*** Information Section Begins ***
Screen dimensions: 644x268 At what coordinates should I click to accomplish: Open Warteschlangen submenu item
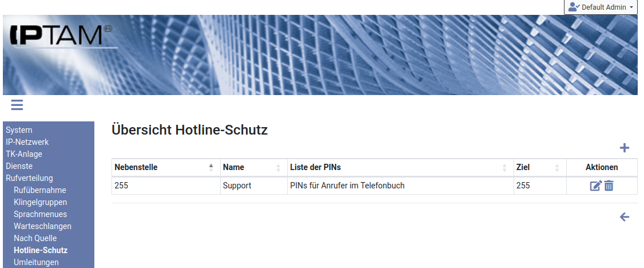(x=42, y=226)
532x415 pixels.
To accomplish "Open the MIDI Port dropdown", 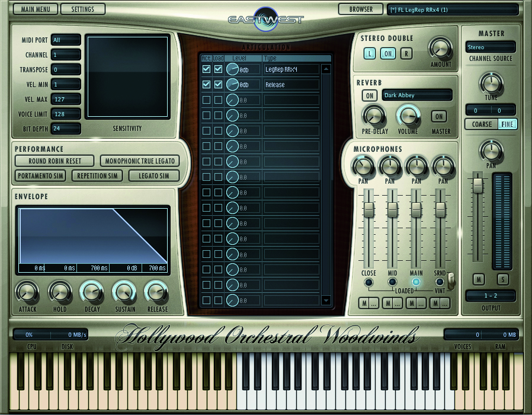I will (66, 40).
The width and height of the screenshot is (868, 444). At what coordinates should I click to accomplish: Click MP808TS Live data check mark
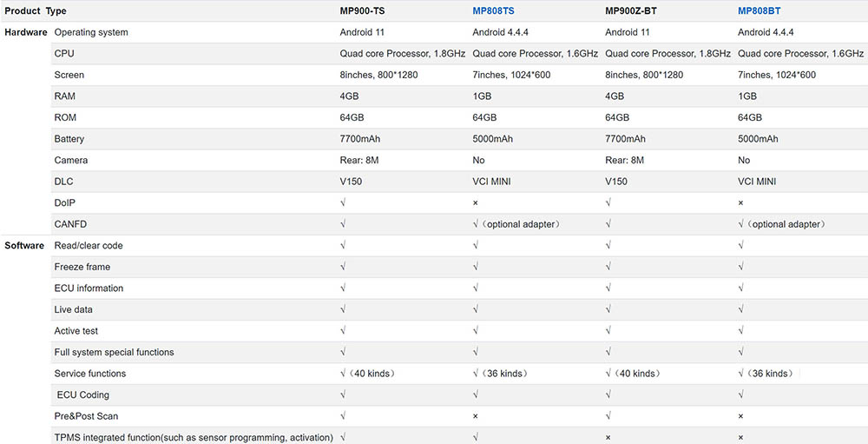pyautogui.click(x=476, y=310)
*** Information Section Ends ***
> _Goal of the exercise_: In the copy, include exactly the lines from the one containing "The width and" through the last line of the records, and no pictures or other text.

> _Solution to this exercise_:
The width and height of the screenshot is (868, 444). At what coordinates should I click to accomplish: Click MP808TS Live data check mark
pyautogui.click(x=476, y=310)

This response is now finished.